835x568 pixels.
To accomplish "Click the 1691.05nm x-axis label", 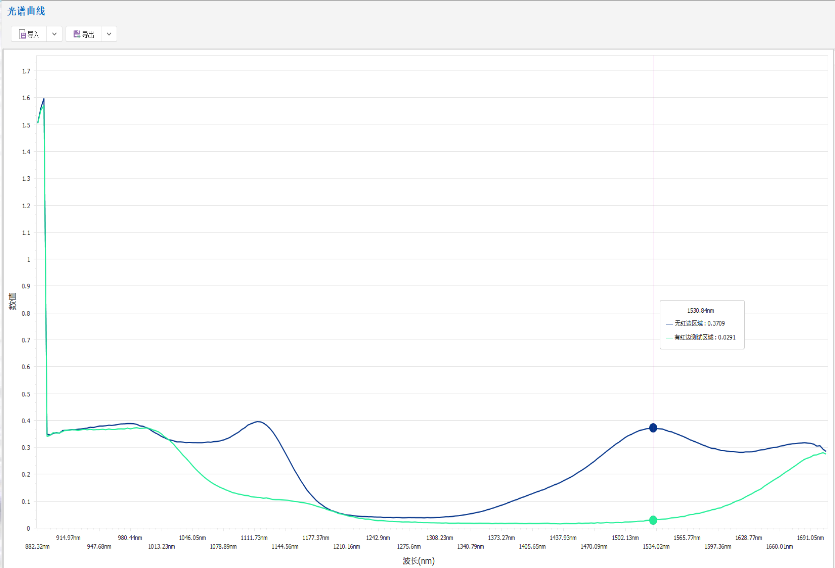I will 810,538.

...

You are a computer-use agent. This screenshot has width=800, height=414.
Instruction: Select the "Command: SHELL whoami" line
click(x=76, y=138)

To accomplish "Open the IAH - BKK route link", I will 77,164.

◆ **WHAT IS BEING ASKED**:
Set down the items that begin with the line containing "You are a computer-use" and continue through the line containing "I will 77,164.", copying each one word for word.

◆ **WRITTEN SOLUTION**:
You are a computer-use agent. This screenshot has width=800, height=414.
Instruction: Select the "Command: SHELL whoami" line
click(x=76, y=138)

To accomplish "Open the IAH - BKK route link", I will 77,164.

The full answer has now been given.